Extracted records

++++

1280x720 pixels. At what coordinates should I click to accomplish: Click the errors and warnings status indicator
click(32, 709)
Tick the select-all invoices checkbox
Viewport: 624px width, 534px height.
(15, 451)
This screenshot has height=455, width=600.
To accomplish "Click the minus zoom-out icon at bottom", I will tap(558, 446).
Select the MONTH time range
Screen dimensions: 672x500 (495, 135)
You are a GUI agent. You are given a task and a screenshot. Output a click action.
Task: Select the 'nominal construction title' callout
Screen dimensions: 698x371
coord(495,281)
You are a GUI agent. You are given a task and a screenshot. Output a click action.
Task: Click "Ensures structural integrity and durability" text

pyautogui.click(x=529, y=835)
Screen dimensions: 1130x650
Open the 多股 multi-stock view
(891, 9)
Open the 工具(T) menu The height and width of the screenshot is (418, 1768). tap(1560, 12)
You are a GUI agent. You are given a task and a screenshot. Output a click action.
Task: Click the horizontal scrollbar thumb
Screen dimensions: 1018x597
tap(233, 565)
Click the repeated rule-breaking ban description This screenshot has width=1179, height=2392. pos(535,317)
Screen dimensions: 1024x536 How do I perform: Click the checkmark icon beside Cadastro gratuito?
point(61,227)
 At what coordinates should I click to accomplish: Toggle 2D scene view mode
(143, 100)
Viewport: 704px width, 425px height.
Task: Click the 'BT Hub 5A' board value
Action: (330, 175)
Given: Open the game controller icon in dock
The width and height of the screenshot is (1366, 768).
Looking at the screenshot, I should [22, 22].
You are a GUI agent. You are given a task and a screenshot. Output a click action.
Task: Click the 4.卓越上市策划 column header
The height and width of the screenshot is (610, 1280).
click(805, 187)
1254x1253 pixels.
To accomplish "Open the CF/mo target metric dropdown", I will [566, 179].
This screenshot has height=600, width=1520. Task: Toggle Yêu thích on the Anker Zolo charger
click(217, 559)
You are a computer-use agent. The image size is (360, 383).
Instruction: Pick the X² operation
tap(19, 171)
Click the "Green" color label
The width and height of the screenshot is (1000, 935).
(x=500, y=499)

++++

### Problem details
A complete and exact reproduction of the data is needed.

### Answer box
1280x720 pixels. At what coordinates should I click to accomplish: Click the errors and warnings status indicator
click(32, 709)
Tick the select-all invoices checkbox
Viewport: 624px width, 534px height.
(15, 451)
This screenshot has height=455, width=600.
To accomplish "Click the minus zoom-out icon at bottom", I will tap(558, 446).
Select the MONTH time range
Screen dimensions: 672x500 (495, 135)
You are a GUI agent. You are given a task and a screenshot. Output a click action.
Task: Select the 'nominal construction title' callout
Screen dimensions: 698x371
coord(495,281)
You are a GUI agent. You are given a task and a screenshot. Output a click action.
Task: Click "Ensures structural integrity and durability" text

pyautogui.click(x=529, y=835)
Screen dimensions: 1130x650
Open the 多股 multi-stock view
(891, 9)
Open the 工具(T) menu The height and width of the screenshot is (418, 1768). tap(1560, 12)
You are a GUI agent. You are given a task and a screenshot. Output a click action.
Task: Click the horizontal scrollbar thumb
Screen dimensions: 1018x597
tap(233, 565)
Click the repeated rule-breaking ban description This screenshot has width=1179, height=2392. pos(535,317)
Screen dimensions: 1024x536 How do I perform: Click the checkmark icon beside Cadastro gratuito?
point(61,227)
 At what coordinates should I click to accomplish: Toggle 2D scene view mode
(143, 100)
Viewport: 704px width, 425px height.
Task: Click the 'BT Hub 5A' board value
Action: (330, 175)
Given: Open the game controller icon in dock
The width and height of the screenshot is (1366, 768).
Looking at the screenshot, I should [22, 22].
You are a GUI agent. You are given a task and a screenshot. Output a click action.
Task: Click the 4.卓越上市策划 column header
The height and width of the screenshot is (610, 1280).
click(805, 187)
1254x1253 pixels.
To accomplish "Open the CF/mo target metric dropdown", I will [566, 179].
This screenshot has height=600, width=1520. Task: Toggle Yêu thích on the Anker Zolo charger
click(217, 559)
You are a computer-use agent. The image size is (360, 383).
Instruction: Pick the X² operation
tap(19, 171)
Click the "Green" color label
The width and height of the screenshot is (1000, 935).
(x=500, y=499)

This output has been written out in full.